* **Problem to solve**
Take the lines from the one containing "Instruction: Select Tune Agent under Advisor" through the end of the material and write them out exactly, omitting pictures.

* **Source material**
========

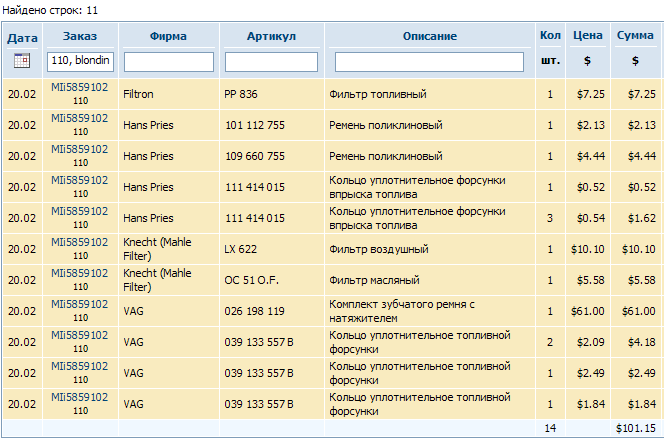
Task: Sort by Заказ column header
Action: point(80,36)
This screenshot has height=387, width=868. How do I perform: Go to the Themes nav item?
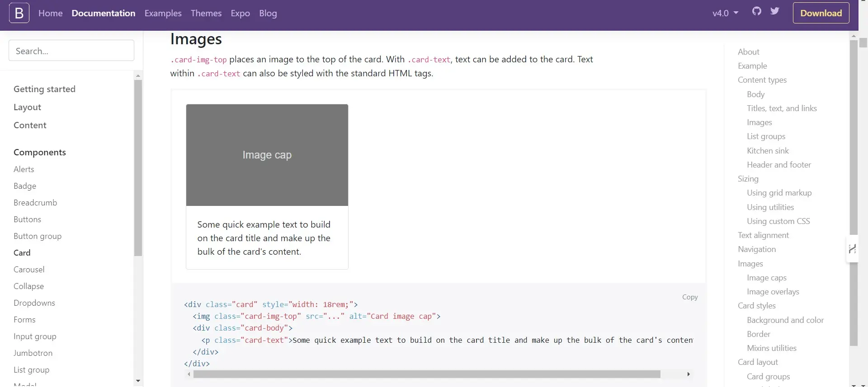(x=206, y=13)
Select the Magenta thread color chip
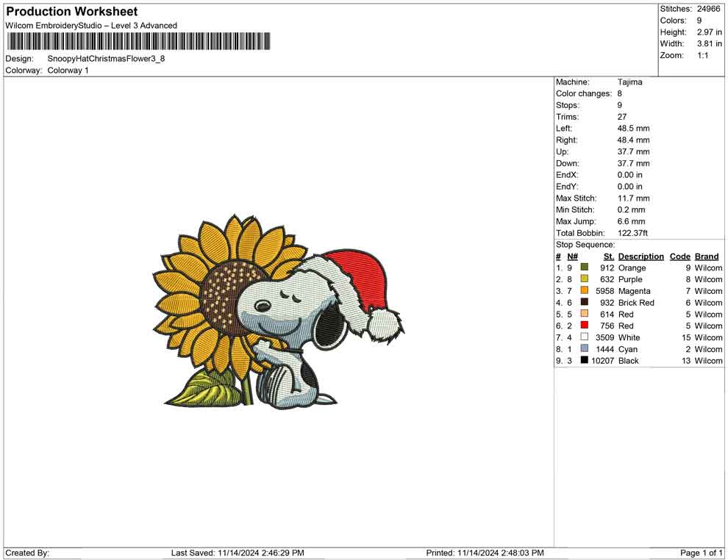Viewport: 728px width, 560px height. pyautogui.click(x=583, y=291)
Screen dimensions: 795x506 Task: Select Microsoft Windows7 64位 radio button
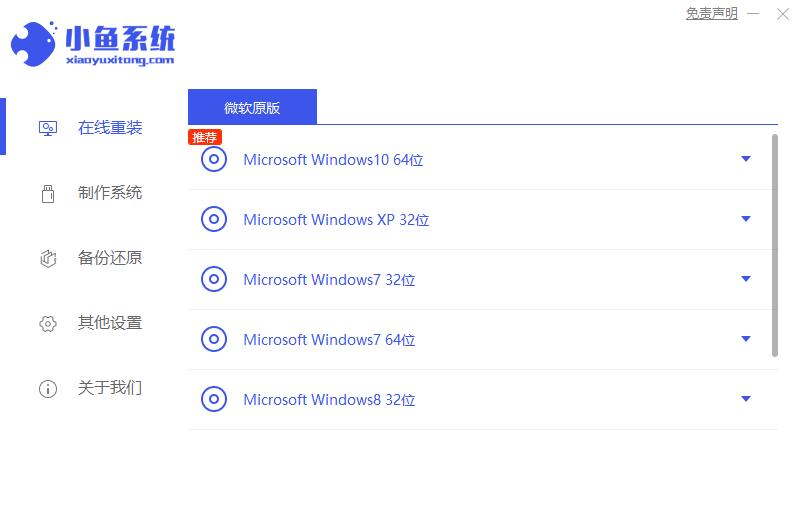[214, 339]
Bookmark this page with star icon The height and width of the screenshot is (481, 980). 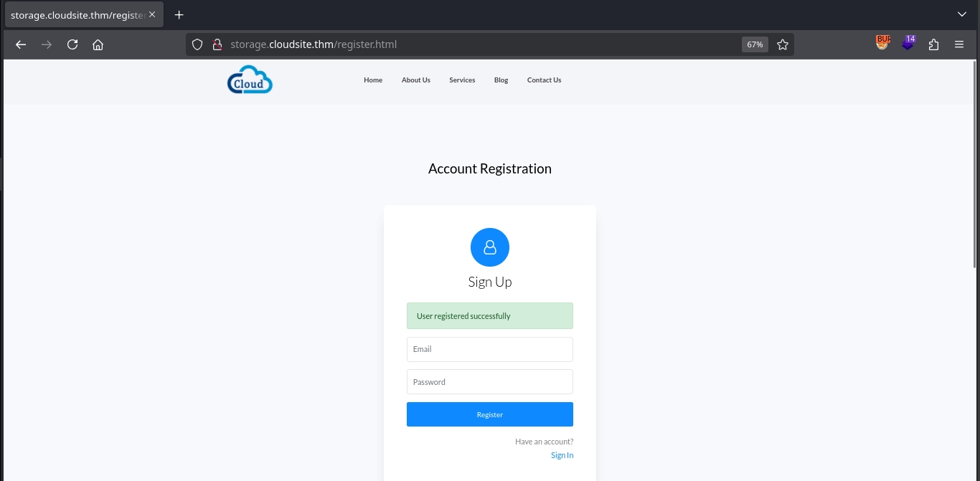coord(783,44)
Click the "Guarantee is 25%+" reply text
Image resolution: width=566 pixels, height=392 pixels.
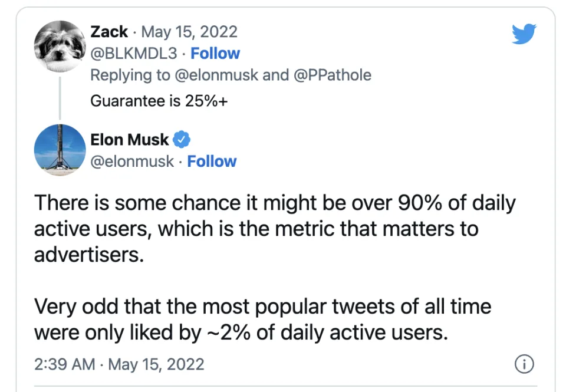(x=159, y=101)
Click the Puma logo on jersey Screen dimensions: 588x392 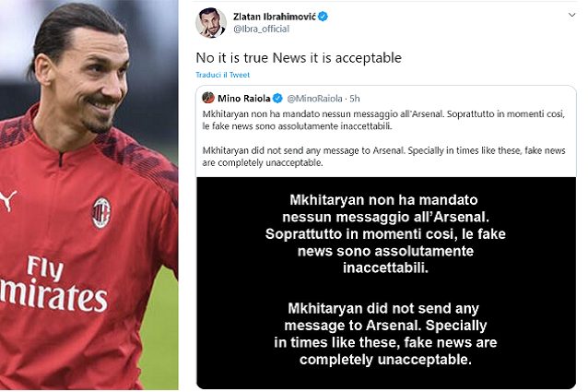pyautogui.click(x=7, y=200)
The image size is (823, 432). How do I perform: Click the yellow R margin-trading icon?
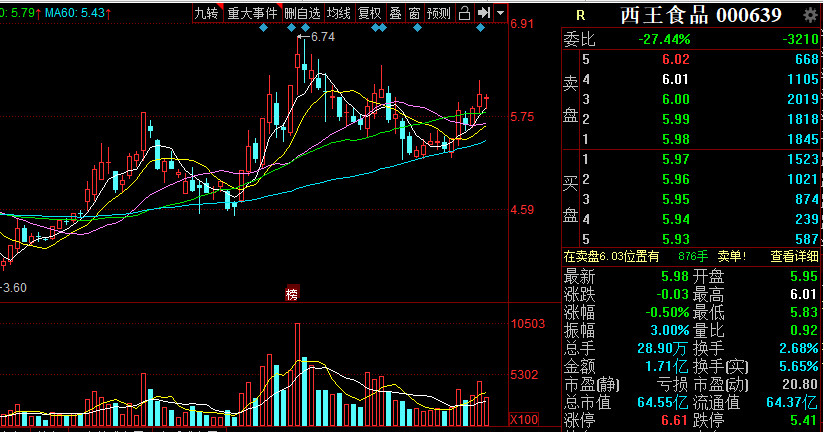[580, 15]
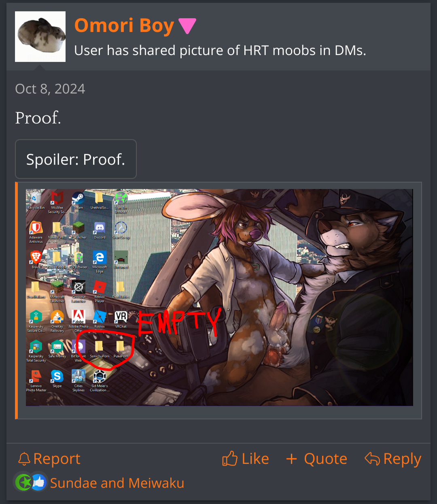
Task: Click the Report bell icon
Action: click(x=25, y=459)
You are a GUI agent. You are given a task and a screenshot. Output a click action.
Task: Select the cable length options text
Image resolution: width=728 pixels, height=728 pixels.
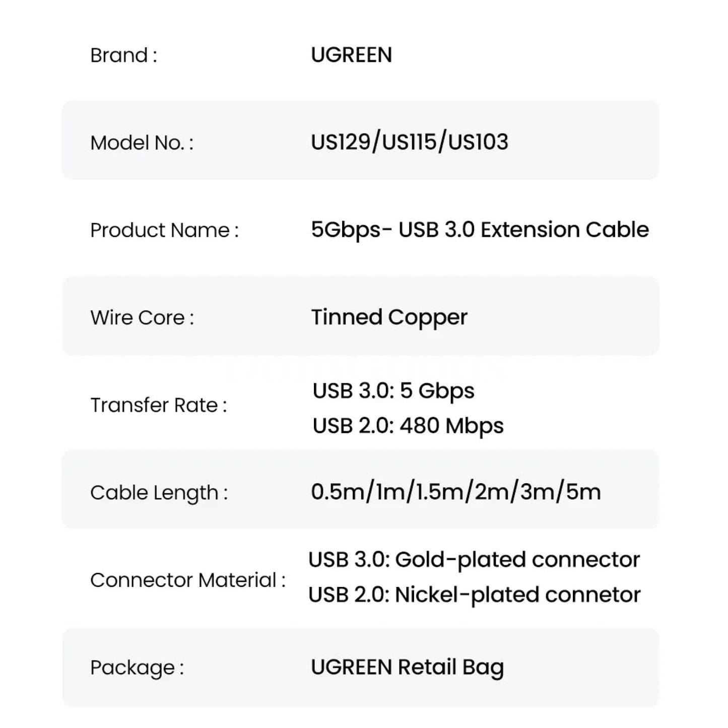click(455, 492)
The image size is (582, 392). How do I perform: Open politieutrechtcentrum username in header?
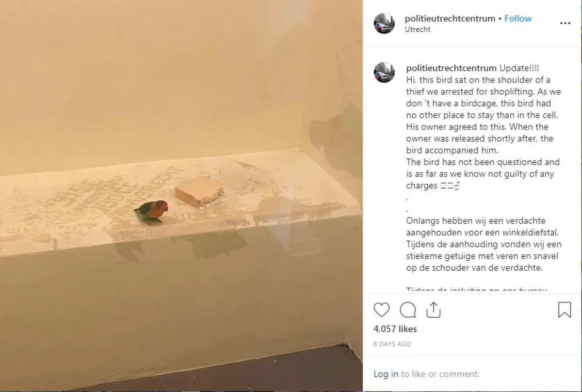coord(450,18)
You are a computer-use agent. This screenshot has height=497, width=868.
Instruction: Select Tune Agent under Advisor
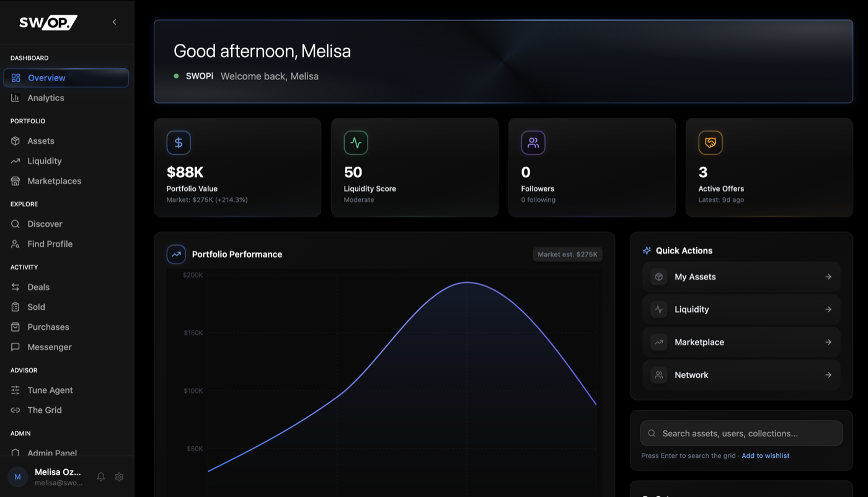click(x=50, y=390)
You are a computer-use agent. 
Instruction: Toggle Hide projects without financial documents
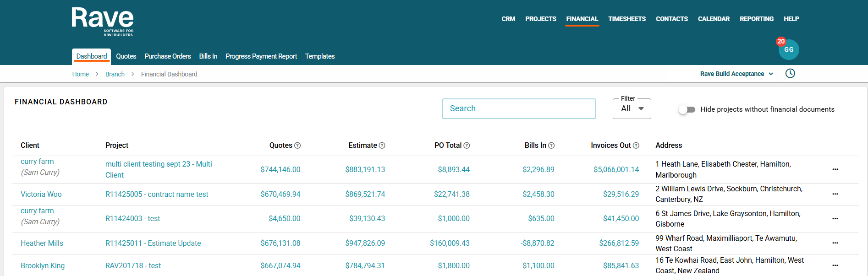tap(687, 109)
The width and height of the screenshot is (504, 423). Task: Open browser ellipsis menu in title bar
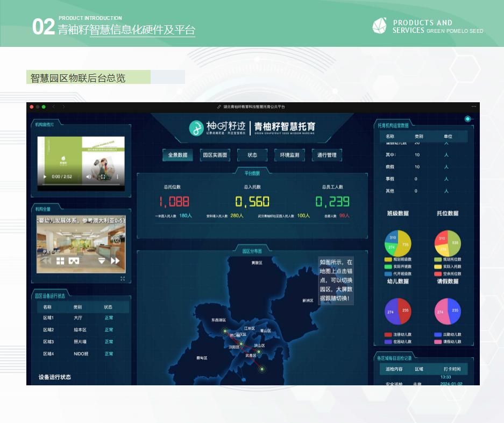tap(474, 107)
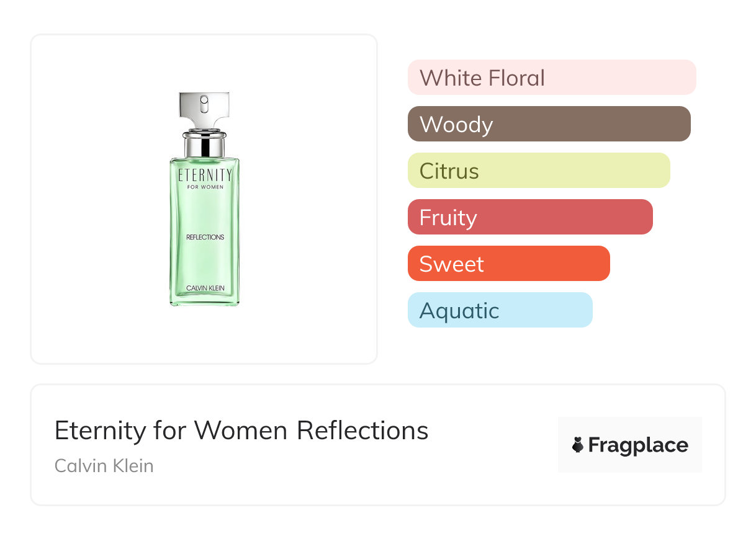This screenshot has width=756, height=536.
Task: Click the CALVIN KLEIN text on the bottle
Action: 205,288
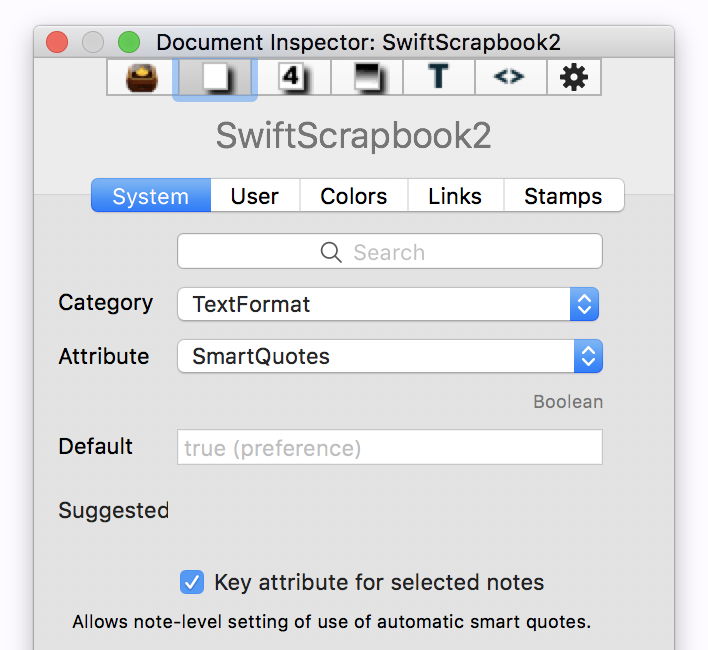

========

* **Solution to this exercise**
Instruction: Select Tune Agent under Advisor
click(x=50, y=390)
You are a computer-use agent. 
Instruction: Toggle Hide projects without financial documents
tap(687, 109)
The width and height of the screenshot is (504, 423). Task: Open browser ellipsis menu in title bar
tap(474, 107)
This screenshot has width=756, height=536.
Task: Click the CALVIN KLEIN text on the bottle
Action: 205,288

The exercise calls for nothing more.